### EXERCISE:
Please copy, exactly as they appear below, the lines from the one containing "Weird Gun Doings (151, 2205)" through the one containing "For every named target in this 820×1638".

### INPUT:
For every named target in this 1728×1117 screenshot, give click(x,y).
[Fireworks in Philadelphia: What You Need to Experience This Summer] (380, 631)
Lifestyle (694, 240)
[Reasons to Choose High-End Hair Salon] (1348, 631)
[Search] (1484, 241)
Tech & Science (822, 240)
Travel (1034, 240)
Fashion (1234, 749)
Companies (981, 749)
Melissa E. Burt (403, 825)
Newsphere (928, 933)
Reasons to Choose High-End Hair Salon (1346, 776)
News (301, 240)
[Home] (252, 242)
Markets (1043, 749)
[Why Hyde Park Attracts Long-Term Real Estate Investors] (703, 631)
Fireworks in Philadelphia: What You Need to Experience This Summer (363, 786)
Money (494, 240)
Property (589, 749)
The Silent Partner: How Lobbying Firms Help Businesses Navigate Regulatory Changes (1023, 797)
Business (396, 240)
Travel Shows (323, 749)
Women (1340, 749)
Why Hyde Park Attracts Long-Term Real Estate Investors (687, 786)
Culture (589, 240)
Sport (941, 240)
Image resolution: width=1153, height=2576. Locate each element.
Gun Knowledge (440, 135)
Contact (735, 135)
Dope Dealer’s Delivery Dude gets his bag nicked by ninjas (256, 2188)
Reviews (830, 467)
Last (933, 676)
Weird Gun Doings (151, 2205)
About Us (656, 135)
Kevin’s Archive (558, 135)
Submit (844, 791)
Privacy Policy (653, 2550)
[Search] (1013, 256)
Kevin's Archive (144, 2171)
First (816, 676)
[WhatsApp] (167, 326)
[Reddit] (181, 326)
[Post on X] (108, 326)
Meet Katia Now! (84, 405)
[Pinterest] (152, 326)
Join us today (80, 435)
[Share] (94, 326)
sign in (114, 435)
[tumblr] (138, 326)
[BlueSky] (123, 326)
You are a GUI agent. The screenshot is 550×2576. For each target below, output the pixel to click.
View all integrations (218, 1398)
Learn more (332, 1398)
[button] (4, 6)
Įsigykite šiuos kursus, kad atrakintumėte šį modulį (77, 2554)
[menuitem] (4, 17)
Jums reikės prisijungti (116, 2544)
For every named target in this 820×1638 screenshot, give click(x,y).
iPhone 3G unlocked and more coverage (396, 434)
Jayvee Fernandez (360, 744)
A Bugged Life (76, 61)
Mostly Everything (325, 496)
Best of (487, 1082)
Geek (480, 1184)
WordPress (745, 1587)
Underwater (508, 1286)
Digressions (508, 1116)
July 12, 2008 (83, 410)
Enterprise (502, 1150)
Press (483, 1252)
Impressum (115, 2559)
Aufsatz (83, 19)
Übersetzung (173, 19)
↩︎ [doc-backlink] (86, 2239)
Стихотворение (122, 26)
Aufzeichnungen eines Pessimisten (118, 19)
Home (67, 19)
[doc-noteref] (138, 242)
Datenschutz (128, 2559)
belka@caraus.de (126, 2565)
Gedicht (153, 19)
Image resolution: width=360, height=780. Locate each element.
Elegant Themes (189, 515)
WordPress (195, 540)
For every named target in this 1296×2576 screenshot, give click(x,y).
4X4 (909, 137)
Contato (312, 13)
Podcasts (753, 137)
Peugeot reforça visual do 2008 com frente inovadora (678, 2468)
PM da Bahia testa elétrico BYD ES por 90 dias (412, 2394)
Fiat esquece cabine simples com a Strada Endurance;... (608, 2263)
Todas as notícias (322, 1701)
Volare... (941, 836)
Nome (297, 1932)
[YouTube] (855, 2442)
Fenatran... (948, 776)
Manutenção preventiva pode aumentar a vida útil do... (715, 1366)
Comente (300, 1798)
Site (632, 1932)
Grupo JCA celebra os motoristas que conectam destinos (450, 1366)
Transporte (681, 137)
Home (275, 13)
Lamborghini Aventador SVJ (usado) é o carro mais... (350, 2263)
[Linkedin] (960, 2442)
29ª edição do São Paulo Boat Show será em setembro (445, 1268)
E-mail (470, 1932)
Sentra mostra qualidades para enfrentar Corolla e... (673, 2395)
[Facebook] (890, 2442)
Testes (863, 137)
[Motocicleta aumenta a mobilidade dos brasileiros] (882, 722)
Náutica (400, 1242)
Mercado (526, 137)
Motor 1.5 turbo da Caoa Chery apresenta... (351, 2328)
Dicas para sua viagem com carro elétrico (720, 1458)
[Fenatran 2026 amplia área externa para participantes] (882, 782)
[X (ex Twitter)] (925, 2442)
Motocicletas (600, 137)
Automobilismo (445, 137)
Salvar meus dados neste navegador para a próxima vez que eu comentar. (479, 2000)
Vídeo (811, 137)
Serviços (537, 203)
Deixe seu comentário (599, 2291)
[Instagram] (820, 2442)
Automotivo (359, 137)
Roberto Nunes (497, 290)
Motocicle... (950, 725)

### ANSWER SECTION:
Weird Gun Doings (151, 2205)
About Us (656, 135)
Kevin’s Archive (558, 135)
Submit (844, 791)
Privacy Policy (653, 2550)
[Search] (1013, 256)
Kevin's Archive (144, 2171)
First (816, 676)
[WhatsApp] (167, 326)
[Reddit] (181, 326)
[Post on X] (108, 326)
Meet Katia Now! (84, 405)
[Pinterest] (152, 326)
Join us today (80, 435)
[Share] (94, 326)
sign in (114, 435)
[tumblr] (138, 326)
[BlueSky] (123, 326)
You are a GUI agent. The screenshot is 550×2576. For each target below, output the pixel to click.
View all integrations (218, 1398)
Learn more (332, 1398)
[button] (4, 6)
Įsigykite šiuos kursus, kad atrakintumėte šį modulį (77, 2554)
[menuitem] (4, 17)
Jums reikės prisijungti (116, 2544)
For every named target in this 820×1638 screenshot, give click(x,y).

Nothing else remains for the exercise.